Remember the straight line equation form we are using in the regression:  y = bx + c .  In this case straight line equation is ln(C)  = kt + ln(C0).      The calculated intercept is the model-predicted ln(C0).   In the regression model calculated by Excel this value is 2.76455 (in cell B17 intercept coefficient).  Taking e to this power is the model-predicted C0 = 15.9 ppm which is very close to the 16 ppm we actually measured at time equal zero.   The value for k is in cell B18 (X variable coefficient) and is -0.49 which is pretty close to the -0.5 that we estimated from looking at the data and assuming a first-order model without doing the regression analysis.    So we now have a reasonably precise analysis of ventilation from our tracer gas data because we now know that Q/V = 0.49/hr.

One of the neatest benefits from running the model is that it tells you how good the model fits the data using the first-order decay assumption.   In this case the R2 value (cell B5) in Sheet4 is 0.9996 which means that 99.96% of the data is explained or accounted for by the model and only 0.04% can be considered random error or noise.

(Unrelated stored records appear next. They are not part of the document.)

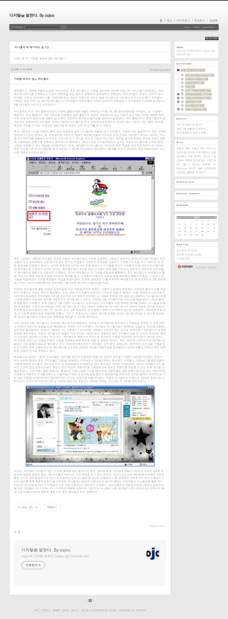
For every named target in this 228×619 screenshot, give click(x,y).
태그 (169, 20)
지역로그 (45, 610)
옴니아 (196, 164)
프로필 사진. (184, 258)
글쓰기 (74, 610)
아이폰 (192, 168)
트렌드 (195, 148)
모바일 (191, 152)
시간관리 (181, 172)
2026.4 (196, 217)
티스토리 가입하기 (206, 267)
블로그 (202, 172)
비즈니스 (211, 148)
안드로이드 (199, 160)
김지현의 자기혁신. (187, 250)
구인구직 (211, 160)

I will be happy to send a copy of this spreadsheet complete with the sheet4 analysis if you email me at mjayjock@gmail.com.   I will be away this week so it may take some time for me to get back to you with the spreadsheet.

I went a bit deep into the technical woods on this one but I thought it might be worth it because the first order decay model is very important for a number of exposure modeling situations.   This example was for ventilation rate but you can use it for modeling the time-dependent rate of an evaporating spill if you have data on the remaining weight or size of spill versus time.